本题数据:

---

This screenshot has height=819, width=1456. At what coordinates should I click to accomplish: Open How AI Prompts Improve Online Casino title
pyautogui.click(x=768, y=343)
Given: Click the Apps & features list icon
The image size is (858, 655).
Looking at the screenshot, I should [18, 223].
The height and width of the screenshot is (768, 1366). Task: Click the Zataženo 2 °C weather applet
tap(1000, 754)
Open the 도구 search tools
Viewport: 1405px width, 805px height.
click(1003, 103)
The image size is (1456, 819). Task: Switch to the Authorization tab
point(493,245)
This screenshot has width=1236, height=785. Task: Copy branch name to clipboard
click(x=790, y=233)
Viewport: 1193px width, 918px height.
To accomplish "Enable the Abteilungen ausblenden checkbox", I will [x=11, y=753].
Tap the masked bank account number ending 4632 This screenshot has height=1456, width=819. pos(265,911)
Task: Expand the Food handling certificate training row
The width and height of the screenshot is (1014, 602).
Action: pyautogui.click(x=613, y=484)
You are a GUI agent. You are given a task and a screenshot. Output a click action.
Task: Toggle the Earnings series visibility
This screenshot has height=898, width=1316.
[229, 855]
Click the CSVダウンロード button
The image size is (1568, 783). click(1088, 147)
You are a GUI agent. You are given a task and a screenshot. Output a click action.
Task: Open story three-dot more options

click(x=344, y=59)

---

简短任务: 改写以上全部条目，将其中的“Authorization”替换为“Permissions”，其余内容一律保持原样。

完成练习:
This screenshot has height=819, width=1456. At what coordinates should I click to accomplish: Open How AI Prompts Improve Online Casino title
pyautogui.click(x=768, y=343)
Given: Click the Apps & features list icon
The image size is (858, 655).
Looking at the screenshot, I should [18, 223].
The height and width of the screenshot is (768, 1366). Task: Click the Zataženo 2 °C weather applet
tap(1000, 754)
Open the 도구 search tools
Viewport: 1405px width, 805px height.
click(1003, 103)
The image size is (1456, 819). Task: Switch to the Permissions tab
point(493,245)
This screenshot has width=1236, height=785. Task: Copy branch name to clipboard
click(x=790, y=233)
Viewport: 1193px width, 918px height.
To accomplish "Enable the Abteilungen ausblenden checkbox", I will [x=11, y=753].
Tap the masked bank account number ending 4632 This screenshot has height=1456, width=819. pos(265,911)
Task: Expand the Food handling certificate training row
The width and height of the screenshot is (1014, 602).
Action: pyautogui.click(x=613, y=484)
You are a GUI agent. You are given a task and a screenshot. Output a click action.
Task: Toggle the Earnings series visibility
This screenshot has height=898, width=1316.
[229, 855]
Click the CSVダウンロード button
The image size is (1568, 783). click(1088, 147)
You are a GUI agent. You are given a task and a screenshot. Output a click action.
Task: Open story three-dot more options

click(x=344, y=59)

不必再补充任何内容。